4. Ukraine Unaware of Hold on Aid

The president’s lawyers also asserted that Ukraine wasn’t aware that Trump had put a hold on the $391 million in military aid, and never broached the topic with U.S. officials until an Aug. 28 story appeared in Politico. 

The article ran more than a month after the July 25 phone call between Trump and Zelenskyy.

“We know there was no quid pro quo on the call; we know that from the transcript,” Purpura said. “There couldn’t possibly have been a quid pro quo because the Ukrainians didn’t know the security assistance was on hold. … There can’t be a threat without the person knowing he’s being threatened.”

Purpura played video of Democrat-called witnesses telling House members that they did not believe the Ukrainian government was aware that the U.S. aid was being held up until the news story appeared in late August.       

“The House managers are aware that the Ukrainians’ lack of knowledge on the hold is fatal to their case, so they desperately tried to muddy the water,” Purpura said. 

During their presentation to the Senate, House Democrats pointed to an October press conference in which acting White House chief of staff Mick Mulvaney said the administration held up the money in part because it wanted Ukraine to investigate interference in the 2016 election. Mulvaney said this concern didn’t include an investigation of the Bidens. 
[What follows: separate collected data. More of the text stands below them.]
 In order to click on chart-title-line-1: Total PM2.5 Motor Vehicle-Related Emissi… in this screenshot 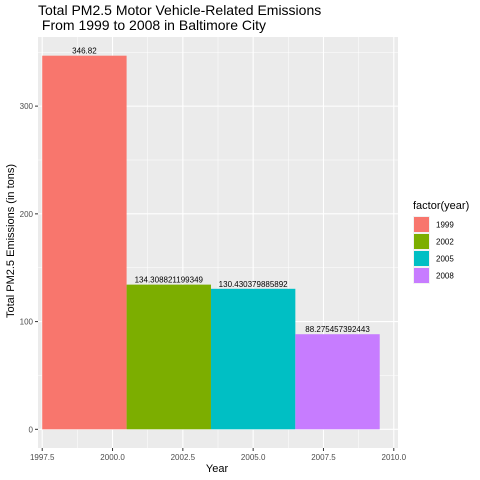, I will do `click(180, 10)`.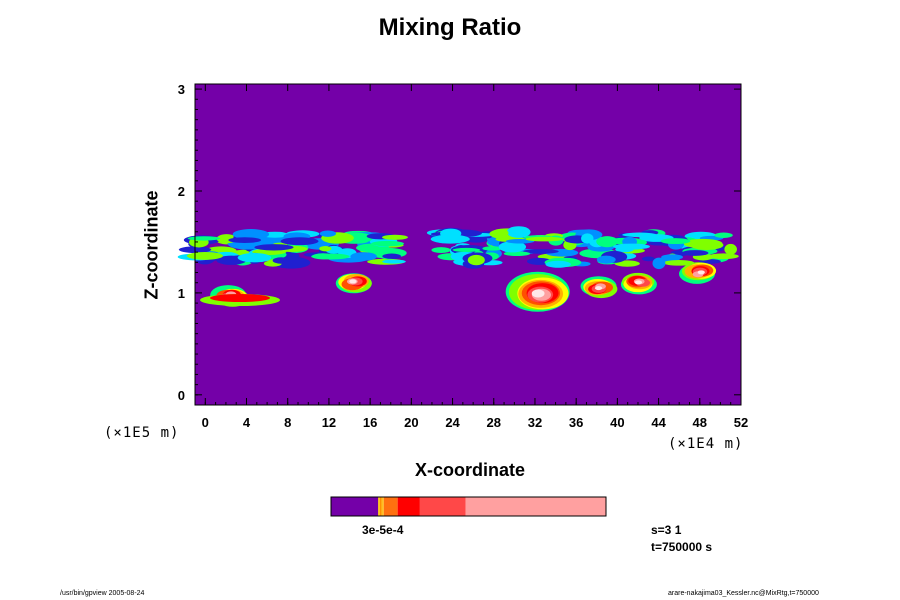  What do you see at coordinates (700, 422) in the screenshot?
I see `x-tick-label: 48` at bounding box center [700, 422].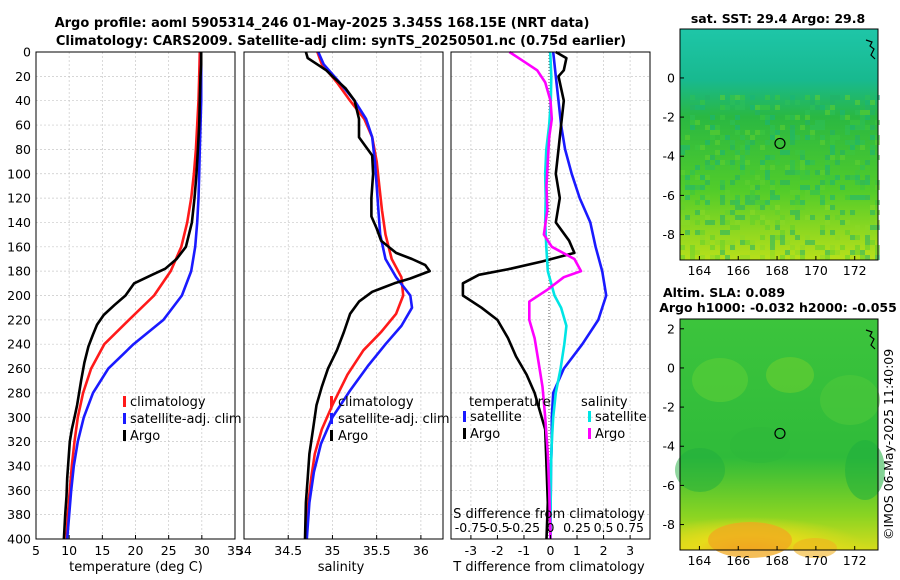 The image size is (900, 580). What do you see at coordinates (534, 295) in the screenshot?
I see `difference-series` at bounding box center [534, 295].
Responding to Democrats’ repeated assertion that Trump wanted Zelenskyy to do him a favor, and pointing again to the official transcript of the call, Purpura said:

As everyone knows by now, President Trump asked President Zelenskyy to do ‘us’ a favor. And he made clear that ‘us’ referred to our country, and not himself. … There was no mention of the paused security assistance on the call, and certainly not from President Trump.

During his closing argument late Friday, Schiff asserted that Trump thinks that “he is the state.”
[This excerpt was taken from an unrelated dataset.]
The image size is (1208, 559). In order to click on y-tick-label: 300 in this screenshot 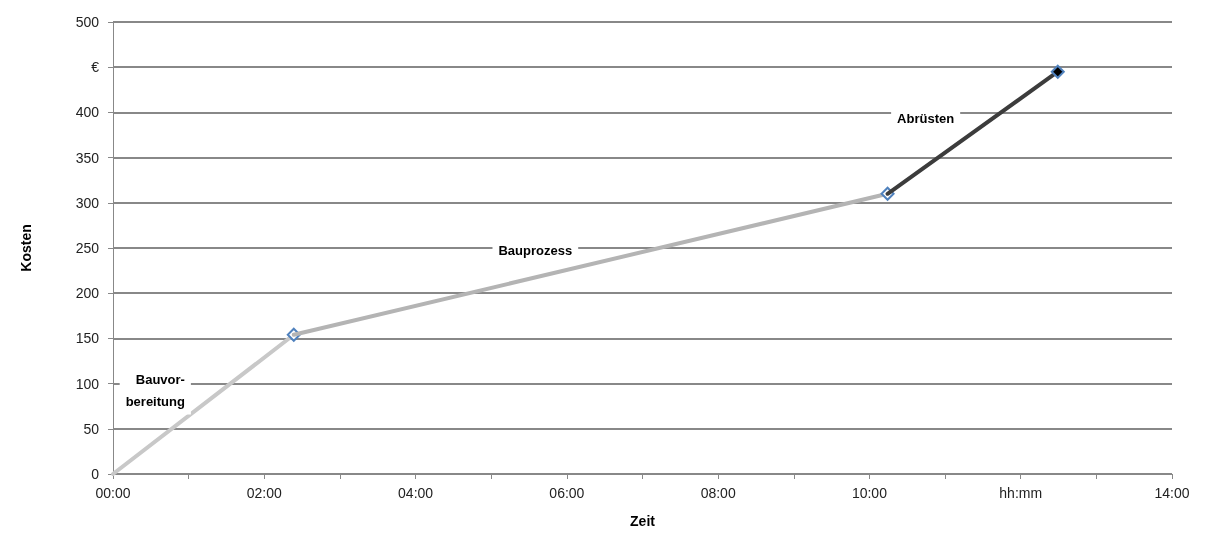, I will do `click(88, 202)`.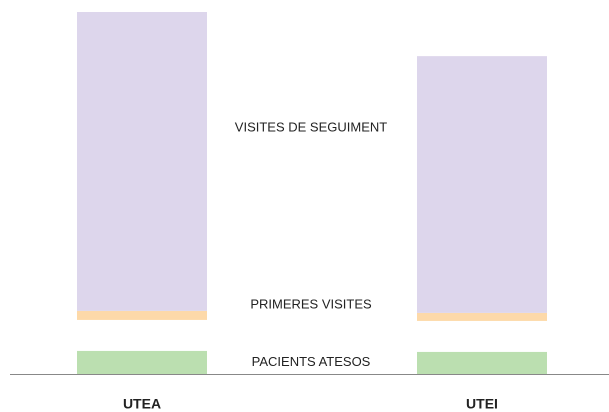 Image resolution: width=609 pixels, height=412 pixels. I want to click on segment-label: PACIENTS ATESOS, so click(312, 362).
5. ‘Relitigate the Mueller Case’

Sekulow, who also represented Trump in the investigation by special counsel Robert Mueller into Russian meddling in the 2016 presidential campaign, addressed another Schiff comment from Friday. 

Schiff asked senators to put themselves in the shoes of Joe Biden, and imagine that Trump had asked for Ukraine to investigate any one of them. 
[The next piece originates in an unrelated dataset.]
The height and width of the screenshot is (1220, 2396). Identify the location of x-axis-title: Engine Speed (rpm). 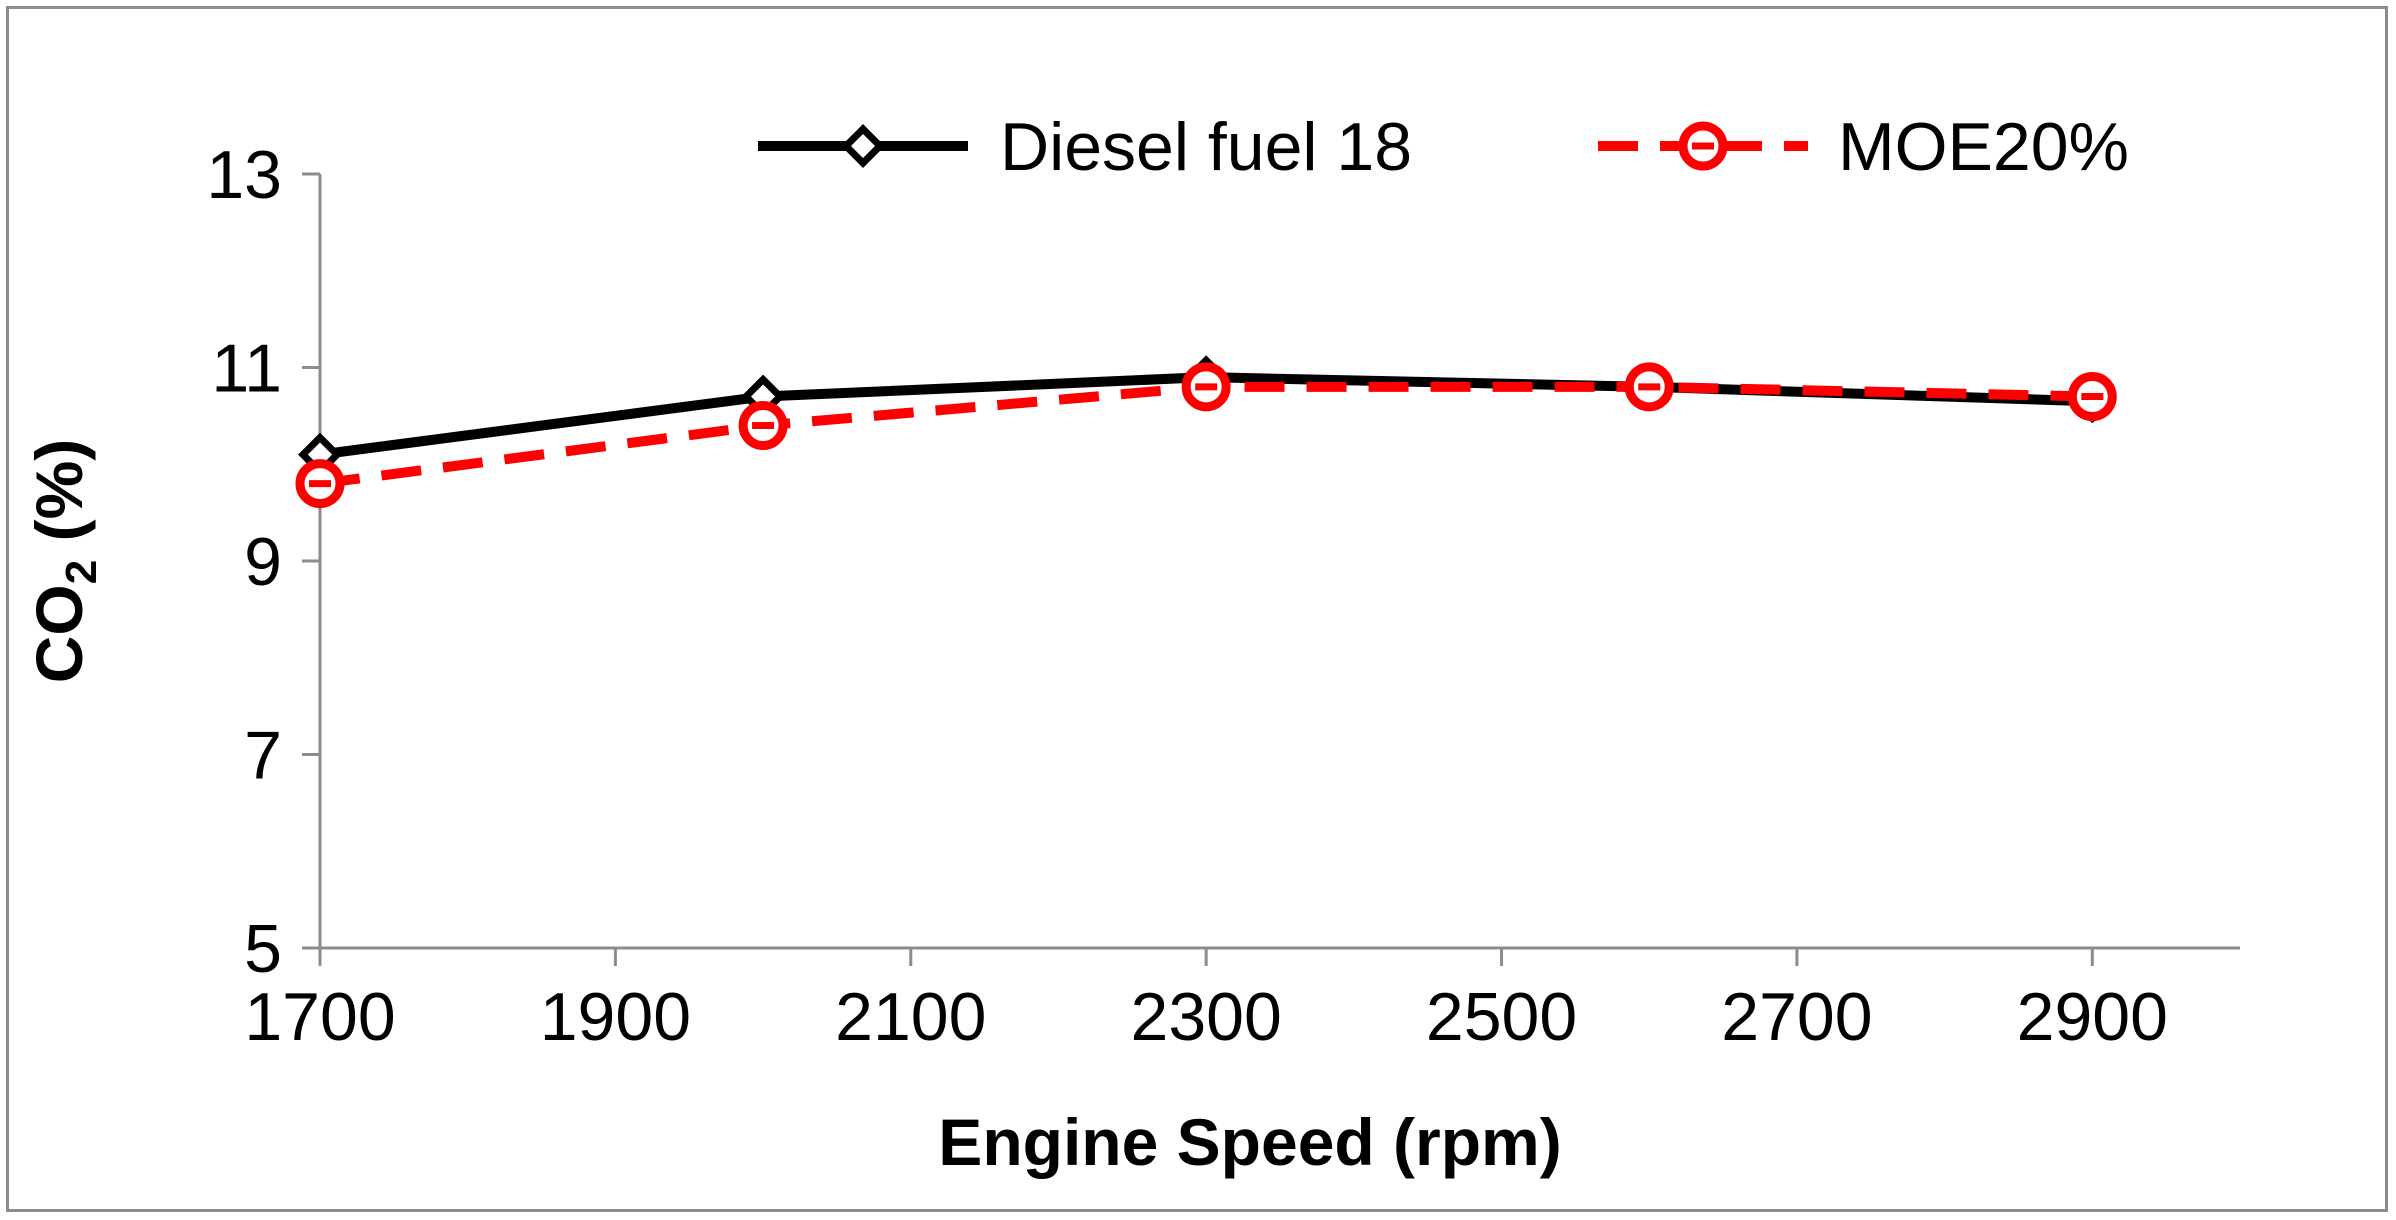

“Let me begin by saying that you cannot simply decide this case in a vacuum,” Sekulow told senators. “Mr. Schiff said yesterday, I believe it was his father who [told him], you should put yourself in someone else’s shoes. Let’s for a moment put ourselves in the shoes of the president of the United States right now.”

An FBI investigation of Trump for alleged conspiracy with Russia was underway before he was even elected, Sekulow said. Then, a few months into his presidency, Mueller was named as special counsel and investigated the Russian matter for about two years. 

Sekulow read a portion of the Mueller report clearing Trump and his campaign of any conspiracy or coordination with Russia to influence the 2016 election. 

“In their opening statement, several of the House managers tried once again to relitigate the Mueller case,” he said. 

Sekulow pointed out that the Mueller probe cost $32 million in taxpayers’ money and included 2,800 subpoenas, 500 search warrants, and 500 witness interviews.

That investigation, he said, was predicated largely on what the Justice Department’s inspector general later determined to be a faulty FBI process of  seeking a warrant to surveil a Trump campaign adviser, Carter Page. 

“The president had reason to be concerned about the information he was being provided,” Sekulow said, referring to the FBI and other intelligence agencies. “Now we can ignore this. We can make believe this did not happen. But it did.”

Democrats were making a “straw man argument,” he said:

The House managers over a 23-hour period kept pushing this false dichotomy that it was either Russia or Ukraine [that interfered in the 2016 election], but not both. They kept telling you the conclusion of the intelligence community and Mr. Mueller was Russia alone [meddled], with regard to the 2016 elections. The report Bob Mueller wrote was on Russia interference, although there is some information [there] in letters regarding Ukraine.

Ken McIntyre contributed to this report.